Nobelium è una crew di hacker black hat nota per un attacco che alla fine dello scorso anno venne scagliato contro la piattaforma per il network management Orion di SolarWinds, sospetto di vicinanza con le autorità russe (o delle sue componenti più deviate) il gruppo sarebbe riuscito a spiare un gran numero di aziende e istituzioni statunitensi attraverso una backdoor.
Ora il suo nome sembrerebbe tornato agli onori della cronaca per via di una nuova azione malevola scoperta il 25 maggio 2021 che, sfruttando la più classica delle tecniche di phishing, avrebbe determinato l’invio di un gran numero di messaggi di posta elettronica a nome delle newsletter gestita dall’USAID (US Agency for International Development).
Come sottolineato dagli esperti di sicurezza della Casa di Redmond, sia Microsoft Defender che Microsoft Defender for Endpoint sarebbero in grado di intercettare i malware celati all’interno delle email recapitate da Nobelium. La situazione continuerà in ogni caso ad essere monitorata nelle prossime ore in considerazione del fatto che l’obbiettivo sarebbero soprattutto degli enti governativi USA.
Il meccanismo attraverso il quale gli attaccanti tentano di infettare i terminali dei mittenti è abbastanza articolato. L’attacco si basa innanzitutto sul tool EnvyScout che nasconde in un allegato l’eseguibile BOOM.exe attivabile tramite l’apposito collegamento inserito in un’immagine ISO. Un eventuale click sul link porterebbe a lanciare il gestore di download BoomBox che scaricherebbe a sua volta due file cifrati.
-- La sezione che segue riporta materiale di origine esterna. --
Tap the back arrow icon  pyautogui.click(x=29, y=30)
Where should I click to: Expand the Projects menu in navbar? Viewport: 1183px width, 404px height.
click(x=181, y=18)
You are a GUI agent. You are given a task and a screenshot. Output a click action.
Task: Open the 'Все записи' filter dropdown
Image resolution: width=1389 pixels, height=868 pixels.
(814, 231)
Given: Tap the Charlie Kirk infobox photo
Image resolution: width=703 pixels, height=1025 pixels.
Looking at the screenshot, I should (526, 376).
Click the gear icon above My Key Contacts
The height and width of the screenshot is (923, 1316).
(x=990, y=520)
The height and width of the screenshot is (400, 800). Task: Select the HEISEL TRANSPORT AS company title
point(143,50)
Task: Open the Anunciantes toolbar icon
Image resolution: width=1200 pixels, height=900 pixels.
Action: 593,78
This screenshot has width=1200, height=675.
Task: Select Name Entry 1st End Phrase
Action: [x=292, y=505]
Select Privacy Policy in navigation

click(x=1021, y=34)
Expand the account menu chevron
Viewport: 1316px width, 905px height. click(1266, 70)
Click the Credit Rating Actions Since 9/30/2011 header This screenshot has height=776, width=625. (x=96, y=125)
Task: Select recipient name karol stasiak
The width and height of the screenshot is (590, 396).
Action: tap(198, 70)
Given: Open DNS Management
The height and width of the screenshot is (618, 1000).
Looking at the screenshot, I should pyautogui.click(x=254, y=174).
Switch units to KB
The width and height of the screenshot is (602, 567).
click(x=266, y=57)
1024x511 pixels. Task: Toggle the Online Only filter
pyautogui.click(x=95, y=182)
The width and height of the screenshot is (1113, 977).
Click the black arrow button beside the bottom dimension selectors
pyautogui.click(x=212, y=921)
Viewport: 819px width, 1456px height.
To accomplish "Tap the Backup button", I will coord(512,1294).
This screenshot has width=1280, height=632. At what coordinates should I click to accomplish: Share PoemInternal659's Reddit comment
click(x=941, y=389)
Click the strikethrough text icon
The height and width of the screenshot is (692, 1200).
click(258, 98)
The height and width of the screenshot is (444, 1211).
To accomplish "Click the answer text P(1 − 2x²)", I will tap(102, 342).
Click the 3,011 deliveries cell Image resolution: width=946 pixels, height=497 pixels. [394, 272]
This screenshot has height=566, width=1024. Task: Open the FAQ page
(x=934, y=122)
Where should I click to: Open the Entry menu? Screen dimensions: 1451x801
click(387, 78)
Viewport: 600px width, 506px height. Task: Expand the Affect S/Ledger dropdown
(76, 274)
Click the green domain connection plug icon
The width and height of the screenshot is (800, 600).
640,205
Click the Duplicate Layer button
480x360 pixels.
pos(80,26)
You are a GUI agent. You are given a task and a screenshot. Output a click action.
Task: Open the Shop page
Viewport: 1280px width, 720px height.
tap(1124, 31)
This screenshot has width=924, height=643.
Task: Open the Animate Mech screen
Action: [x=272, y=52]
Di questi ultimi il più insidioso è NativeZone, una backdoor in grado di scaricare il downloader VaporRage che ha il compito di contattare un server remoto e scaricare attraverso di esso alcuni malware. Fatto questo inizierebbe la fase vera e propria di sottrazione dei dati che, stando ai primi sospetti, finirebbero direttamente nelle mani della SVR (Služba Vnešnej Razvedki), il servizio di intelligence internazionale della Confederazione Russa.